**Texto dado**
________________

“Too much love will kill you if you can’t make up your mind
Torn between the lover and the love you leave behind”,
Queen
Vivo no coração de uns e de outros, sem nunca saber o que vão fazer comigo ou que rumo tomarei nas mãos deles. Namoro com muitos e com muitas, e nem precisa ser Dia dos Namorados! Não decido o fim da história que comigo escrevem, se o amor vai vencer, se o amor vai destruir, se alguém morre ou se alguém nasce. Sou um instrumento da imaginação de todos e de cada um e, por isso, sou feliz!
A monotonia não vive em mim e o meu dia-a-dia pode colorir-se de diversas cores, como o azul, preto, verde, vermelho, qual arco-íris literário!
Vivo, de facto, as emoções de todos, as épocas festivas, as dores e as alegrias. Há poucos dias fui Natal, depois Ano Novo, dali a nada Carnaval, depois Dia de Namorados e agora sou Quaresma! E o mundo vai nisso!

________________

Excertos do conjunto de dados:
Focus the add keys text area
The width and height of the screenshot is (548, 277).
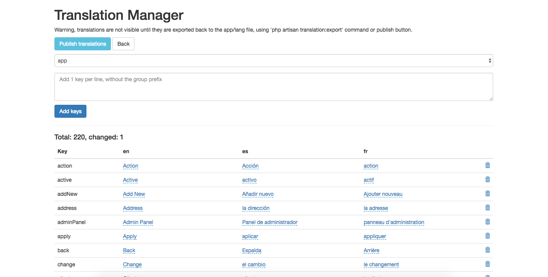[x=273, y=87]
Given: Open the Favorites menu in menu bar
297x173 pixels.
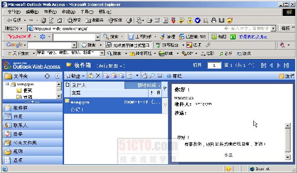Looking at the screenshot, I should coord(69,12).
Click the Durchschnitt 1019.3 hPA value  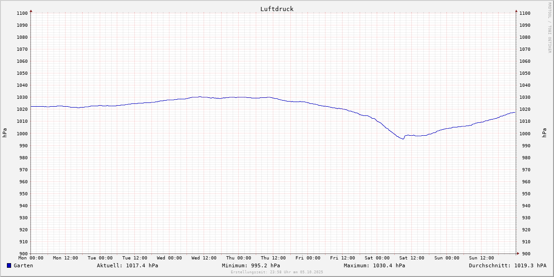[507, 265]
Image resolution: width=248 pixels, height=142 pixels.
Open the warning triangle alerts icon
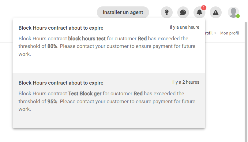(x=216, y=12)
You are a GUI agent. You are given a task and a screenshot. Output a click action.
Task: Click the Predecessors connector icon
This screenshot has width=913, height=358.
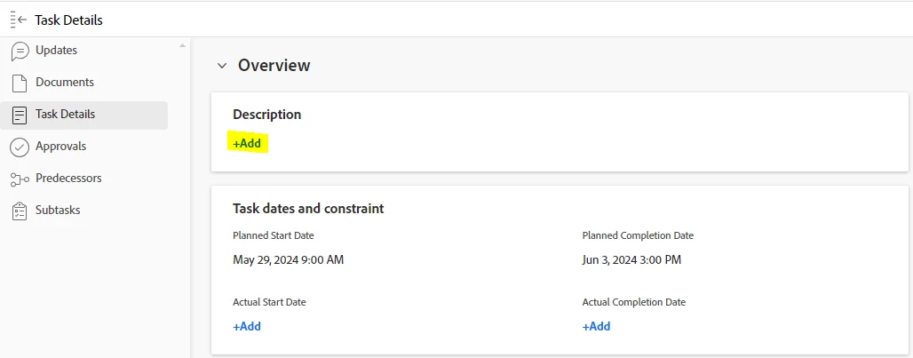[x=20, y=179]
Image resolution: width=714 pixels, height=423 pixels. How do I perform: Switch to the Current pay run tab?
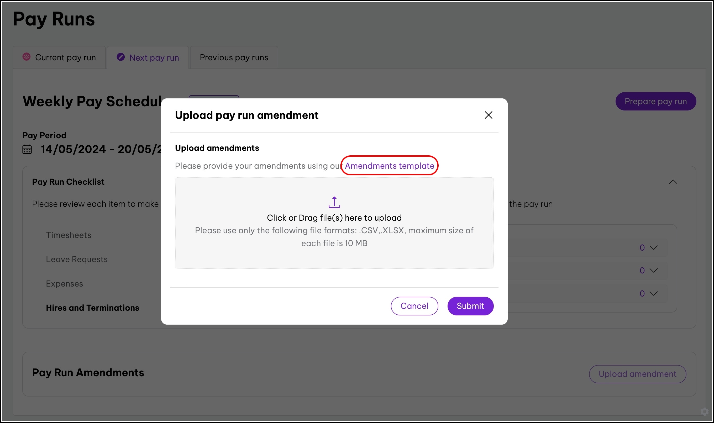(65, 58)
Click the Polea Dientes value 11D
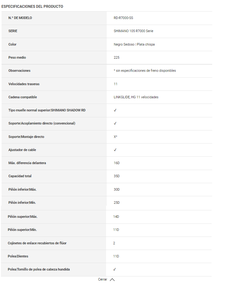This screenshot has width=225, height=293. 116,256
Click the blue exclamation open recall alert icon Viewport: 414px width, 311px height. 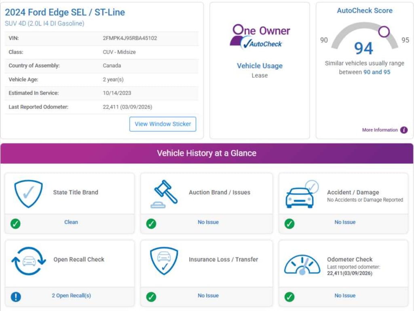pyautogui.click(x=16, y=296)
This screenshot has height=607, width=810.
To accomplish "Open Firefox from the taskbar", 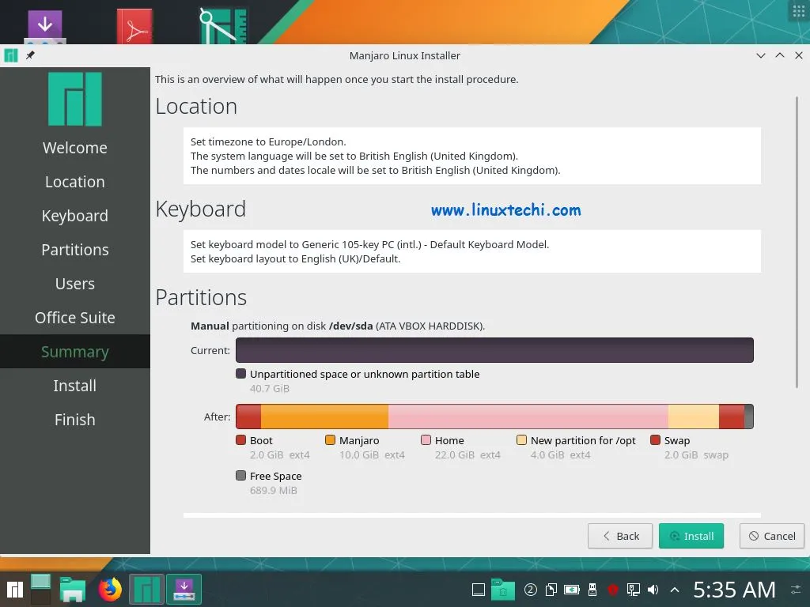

________________

**Tarefa 1**
Indique se cada afirmação está de acordo com o texto dado, com sim ou não, e cite as palavras exatas do texto que o determinam: (a) a voz do texto afirma decidir o fim da história que com ela escrevem; (b) a voz do texto declara-se feliz; (c) a voz do texto diz que agora é Carnaval.
**Tarefa 2**
Reproduza fielmente o trecho do texto dado que começa em "A monotonia não" e termina em "mundo vai nisso!".
**Tarefa 3**
Retome o texto que abre com a citação dos Queen, escrevendo a continuação a partir da última frase apresentada.
A listagem não é necessária para esta tarefa.

**Resposta 1**
(a) Não: «Não decido o fim da história que comigo escrevem».
(b) Sim: «e, por isso, sou feliz!».
(c) Não: «agora sou Quaresma!».

**Resposta 2**
A monotonia não vive em mim e o meu dia-a-dia pode colorir-se de diversas cores, como o azul, preto, verde, vermelho, qual arco-íris literário!
Vivo, de facto, as emoções de todos, as épocas festivas, as dores e as alegrias. Há poucos dias fui Natal, depois Ano Novo, dali a nada Carnaval, depois Dia de Namorados e agora sou Quaresma! E o mundo vai nisso!

**Resposta 3**
Quem quiser escrever sobre o que vive, comigo, passa por todas estas fases de forma tão rápida que até fico confusa. Se a minha vida é assim confusa, e não passo de um instrumento, que se pode dizer dos humanos, que têm a complicação do dia-a-dia na pele?
Ainda não adivinhaste o que sou eu? Sou a namorada da escrita, aquela que permite, no modo mais romântico e tradicional, expressar os pensamentos e sentimentos de cada um. Por isso, apaixono-me, sofro, revolto-me, testemunho tudo o que cada um vive e sei todos os segredos, confissões e pecados! Deus me livre se decorasse tudo!
Mas nós somos muitas, objetos iguais e diferentes entre si, que servem diferentes senhores, com diferentes propósitos. É que, comigo, podem escrever testamentos, cartas de amor, receitas médicas, listas de supermercado, tantas e tantas outras coisas.
Se já não estou ultrapassada? Estou, certamente, mas serei sempre utilizada, mesmo que menos; e isso porque, geralmente, antes de o escrevente chegar ao teclado fácil de manusear, passou por mim, tirou notas, trouxe a raiz do seu pensamento até às pontas dos seus dedos e transformou-me, por isso mesmo, na namorada da escrita.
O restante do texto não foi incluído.